Collected data:
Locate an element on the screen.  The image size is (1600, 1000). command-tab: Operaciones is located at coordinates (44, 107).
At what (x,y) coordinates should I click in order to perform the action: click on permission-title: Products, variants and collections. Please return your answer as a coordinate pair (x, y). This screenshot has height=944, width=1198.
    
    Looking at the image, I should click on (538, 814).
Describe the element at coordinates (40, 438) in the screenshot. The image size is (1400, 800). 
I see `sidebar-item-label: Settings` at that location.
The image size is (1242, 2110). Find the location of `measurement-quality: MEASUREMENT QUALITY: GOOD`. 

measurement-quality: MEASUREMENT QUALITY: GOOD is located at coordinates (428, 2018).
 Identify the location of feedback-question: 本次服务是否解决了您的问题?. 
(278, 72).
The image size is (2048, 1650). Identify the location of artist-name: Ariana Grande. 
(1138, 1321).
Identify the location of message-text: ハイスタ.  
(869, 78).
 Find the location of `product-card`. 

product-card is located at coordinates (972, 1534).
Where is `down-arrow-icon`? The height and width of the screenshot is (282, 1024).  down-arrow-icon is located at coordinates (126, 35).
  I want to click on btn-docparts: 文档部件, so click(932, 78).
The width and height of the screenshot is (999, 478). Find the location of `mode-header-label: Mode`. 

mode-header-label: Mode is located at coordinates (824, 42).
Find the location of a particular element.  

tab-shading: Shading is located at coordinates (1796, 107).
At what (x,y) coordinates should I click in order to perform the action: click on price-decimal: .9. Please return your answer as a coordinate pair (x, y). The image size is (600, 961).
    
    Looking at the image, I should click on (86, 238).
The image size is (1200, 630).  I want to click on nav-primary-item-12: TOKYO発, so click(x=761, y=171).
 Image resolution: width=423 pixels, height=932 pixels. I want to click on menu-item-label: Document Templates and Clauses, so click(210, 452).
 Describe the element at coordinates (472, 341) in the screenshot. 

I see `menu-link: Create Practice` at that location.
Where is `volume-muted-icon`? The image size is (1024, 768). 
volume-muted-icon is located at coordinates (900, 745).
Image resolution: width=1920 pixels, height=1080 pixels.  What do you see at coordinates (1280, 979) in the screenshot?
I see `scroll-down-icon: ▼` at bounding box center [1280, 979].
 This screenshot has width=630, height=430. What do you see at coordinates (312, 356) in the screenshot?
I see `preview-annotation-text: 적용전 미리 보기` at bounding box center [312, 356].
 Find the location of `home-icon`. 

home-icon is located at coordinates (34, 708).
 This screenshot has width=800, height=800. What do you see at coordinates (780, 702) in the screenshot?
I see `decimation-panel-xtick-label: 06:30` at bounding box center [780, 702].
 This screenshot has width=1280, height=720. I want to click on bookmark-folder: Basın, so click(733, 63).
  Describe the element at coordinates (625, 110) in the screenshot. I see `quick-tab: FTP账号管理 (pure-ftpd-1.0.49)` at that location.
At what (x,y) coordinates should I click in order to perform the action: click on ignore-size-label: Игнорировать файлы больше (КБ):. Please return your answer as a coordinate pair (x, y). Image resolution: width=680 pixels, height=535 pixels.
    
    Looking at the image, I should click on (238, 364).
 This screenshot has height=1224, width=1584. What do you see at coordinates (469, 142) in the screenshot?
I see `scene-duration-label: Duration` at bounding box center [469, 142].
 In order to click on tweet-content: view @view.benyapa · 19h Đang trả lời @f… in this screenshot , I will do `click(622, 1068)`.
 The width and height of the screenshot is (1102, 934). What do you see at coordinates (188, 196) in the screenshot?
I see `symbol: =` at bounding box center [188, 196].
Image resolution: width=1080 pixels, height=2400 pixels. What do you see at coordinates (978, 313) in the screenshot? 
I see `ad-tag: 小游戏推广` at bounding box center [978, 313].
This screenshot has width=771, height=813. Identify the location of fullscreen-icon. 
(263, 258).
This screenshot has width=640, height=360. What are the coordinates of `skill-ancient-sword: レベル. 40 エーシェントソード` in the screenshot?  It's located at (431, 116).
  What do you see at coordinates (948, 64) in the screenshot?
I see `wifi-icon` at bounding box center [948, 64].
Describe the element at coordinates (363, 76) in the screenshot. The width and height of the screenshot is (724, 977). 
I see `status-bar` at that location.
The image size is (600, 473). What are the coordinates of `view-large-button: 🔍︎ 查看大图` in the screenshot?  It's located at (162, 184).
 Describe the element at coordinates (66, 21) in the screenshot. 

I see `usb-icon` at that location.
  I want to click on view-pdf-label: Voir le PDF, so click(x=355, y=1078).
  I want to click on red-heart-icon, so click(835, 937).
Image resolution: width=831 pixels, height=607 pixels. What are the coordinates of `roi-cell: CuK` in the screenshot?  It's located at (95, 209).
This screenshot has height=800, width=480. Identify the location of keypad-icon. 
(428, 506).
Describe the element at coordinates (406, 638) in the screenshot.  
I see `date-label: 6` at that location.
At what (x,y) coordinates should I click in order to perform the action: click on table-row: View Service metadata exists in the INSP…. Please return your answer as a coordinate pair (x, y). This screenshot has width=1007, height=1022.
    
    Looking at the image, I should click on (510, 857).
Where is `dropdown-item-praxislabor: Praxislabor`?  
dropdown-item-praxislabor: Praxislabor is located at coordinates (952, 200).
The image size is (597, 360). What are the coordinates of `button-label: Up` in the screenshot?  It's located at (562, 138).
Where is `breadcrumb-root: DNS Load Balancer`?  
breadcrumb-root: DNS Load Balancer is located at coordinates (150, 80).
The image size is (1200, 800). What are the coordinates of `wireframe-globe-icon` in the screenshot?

■ What the exercise asks: Render the rows above as a Markdown table with the columns Line No. and Content, one entry per line, omitting blank lines.

■ Reply:
| Line No. | Content |
|---|---|
| 1 | Locate an element on the screen.  The image size is (1600, 1000). command-tab: Operaciones is located at coordinates (44, 107). |
| 2 | At what (x,y) coordinates should I click in order to perform the action: click on permission-title: Products, variants and collections. Please return your answer as a coordinate pair (x, y). This screenshot has height=944, width=1198. |
| 3 |     Looking at the image, I should click on (538, 814). |
| 4 | Describe the element at coordinates (40, 438) in the screenshot. The image size is (1400, 800).  |
| 5 | I see `sidebar-item-label: Settings` at that location. |
| 6 | The image size is (1242, 2110). Find the location of `measurement-quality: MEASUREMENT QUALITY: GOOD`.  |
| 7 | measurement-quality: MEASUREMENT QUALITY: GOOD is located at coordinates (428, 2018). |
| 8 |  Identify the location of feedback-question: 本次服务是否解决了您的问题?.  |
| 9 | (278, 72). |
| 10 | The image size is (2048, 1650). Identify the location of artist-name: Ariana Grande.  |
| 11 | (1138, 1321). |
| 12 | Identify the location of message-text: ハイスタ.   |
| 13 | (869, 78). |
| 14 |  Find the location of `product-card`.  |
| 15 | product-card is located at coordinates (972, 1534). |
| 16 | Where is `down-arrow-icon`? The height and width of the screenshot is (282, 1024).  down-arrow-icon is located at coordinates (126, 35). |
| 17 |   I want to click on btn-docparts: 文档部件, so click(932, 78). |
| 18 | The width and height of the screenshot is (999, 478). Find the location of `mode-header-label: Mode`.  |
| 19 | mode-header-label: Mode is located at coordinates (824, 42). |
| 20 | Find the location of a particular element.   |
| 21 | tab-shading: Shading is located at coordinates (1796, 107). |
| 22 | At what (x,y) coordinates should I click in order to perform the action: click on price-decimal: .9. Please return your answer as a coordinate pair (x, y). The image size is (600, 961). |
| 23 |     Looking at the image, I should click on (86, 238). |
| 24 | The image size is (1200, 630).  I want to click on nav-primary-item-12: TOKYO発, so click(x=761, y=171). |
| 25 |  Image resolution: width=423 pixels, height=932 pixels. I want to click on menu-item-label: Document Templates and Clauses, so click(210, 452). |
| 26 |  Describe the element at coordinates (472, 341) in the screenshot.  |
| 27 | I see `menu-link: Create Practice` at that location. |
| 28 | Where is `volume-muted-icon`? The image size is (1024, 768).  |
| 29 | volume-muted-icon is located at coordinates (900, 745). |
| 30 | Image resolution: width=1920 pixels, height=1080 pixels.  What do you see at coordinates (1280, 979) in the screenshot? |
| 31 | I see `scroll-down-icon: ▼` at bounding box center [1280, 979]. |
| 32 |  This screenshot has width=630, height=430. What do you see at coordinates (312, 356) in the screenshot? |
| 33 | I see `preview-annotation-text: 적용전 미리 보기` at bounding box center [312, 356]. |
| 34 |  Find the location of `home-icon`.  |
| 35 | home-icon is located at coordinates (34, 708). |
| 36 |  This screenshot has width=800, height=800. What do you see at coordinates (780, 702) in the screenshot? |
| 37 | I see `decimation-panel-xtick-label: 06:30` at bounding box center [780, 702]. |
| 38 |  This screenshot has width=1280, height=720. I want to click on bookmark-folder: Basın, so click(733, 63). |
| 39 |   Describe the element at coordinates (625, 110) in the screenshot. I see `quick-tab: FTP账号管理 (pure-ftpd-1.0.49)` at that location. |
| 40 | At what (x,y) coordinates should I click in order to perform the action: click on ignore-size-label: Игнорировать файлы больше (КБ):. Please return your answer as a coordinate pair (x, y). Image resolution: width=680 pixels, height=535 pixels. |
| 41 |     Looking at the image, I should click on (238, 364). |
| 42 |  This screenshot has height=1224, width=1584. What do you see at coordinates (469, 142) in the screenshot? |
| 43 | I see `scene-duration-label: Duration` at bounding box center [469, 142]. |
| 44 |  In order to click on tweet-content: view @view.benyapa · 19h Đang trả lời @f… in this screenshot , I will do `click(622, 1068)`. |
| 45 |  The width and height of the screenshot is (1102, 934). What do you see at coordinates (188, 196) in the screenshot? |
| 46 | I see `symbol: =` at bounding box center [188, 196]. |
| 47 | Image resolution: width=1080 pixels, height=2400 pixels. What do you see at coordinates (978, 313) in the screenshot?  |
| 48 | I see `ad-tag: 小游戏推广` at bounding box center [978, 313]. |
| 49 | This screenshot has width=771, height=813. Identify the location of fullscreen-icon.  |
| 50 | (263, 258). |
| 51 | This screenshot has width=640, height=360. What are the coordinates of `skill-ancient-sword: レベル. 40 エーシェントソード` in the screenshot?  It's located at (431, 116). |
| 52 |   What do you see at coordinates (948, 64) in the screenshot? |
| 53 | I see `wifi-icon` at bounding box center [948, 64]. |
| 54 | Describe the element at coordinates (363, 76) in the screenshot. The width and height of the screenshot is (724, 977).  |
| 55 | I see `status-bar` at that location. |
| 56 | The image size is (600, 473). What are the coordinates of `view-large-button: 🔍︎ 查看大图` in the screenshot?  It's located at (162, 184). |
| 57 |  Describe the element at coordinates (66, 21) in the screenshot.  |
| 58 | I see `usb-icon` at that location. |
| 59 |   I want to click on view-pdf-label: Voir le PDF, so click(x=355, y=1078). |
| 60 |   I want to click on red-heart-icon, so click(835, 937). |
| 61 | Image resolution: width=831 pixels, height=607 pixels. What are the coordinates of `roi-cell: CuK` in the screenshot?  It's located at (95, 209). |
| 62 | This screenshot has height=800, width=480. Identify the location of keypad-icon.  |
| 63 | (428, 506). |
| 64 | Describe the element at coordinates (406, 638) in the screenshot.   |
| 65 | I see `date-label: 6` at that location. |
| 66 | At what (x,y) coordinates should I click in order to perform the action: click on table-row: View Service metadata exists in the INSP…. Please return your answer as a coordinate pair (x, y). This screenshot has width=1007, height=1022. |
| 67 |     Looking at the image, I should click on (510, 857). |
| 68 | Where is `dropdown-item-praxislabor: Praxislabor`?   |
| 69 | dropdown-item-praxislabor: Praxislabor is located at coordinates (952, 200). |
| 70 | The image size is (597, 360). What are the coordinates of `button-label: Up` in the screenshot?  It's located at (562, 138). |
| 71 | Where is `breadcrumb-root: DNS Load Balancer`?   |
| 72 | breadcrumb-root: DNS Load Balancer is located at coordinates (150, 80). |
| 73 | The image size is (1200, 800). What are the coordinates of `wireframe-globe-icon` in the screenshot? |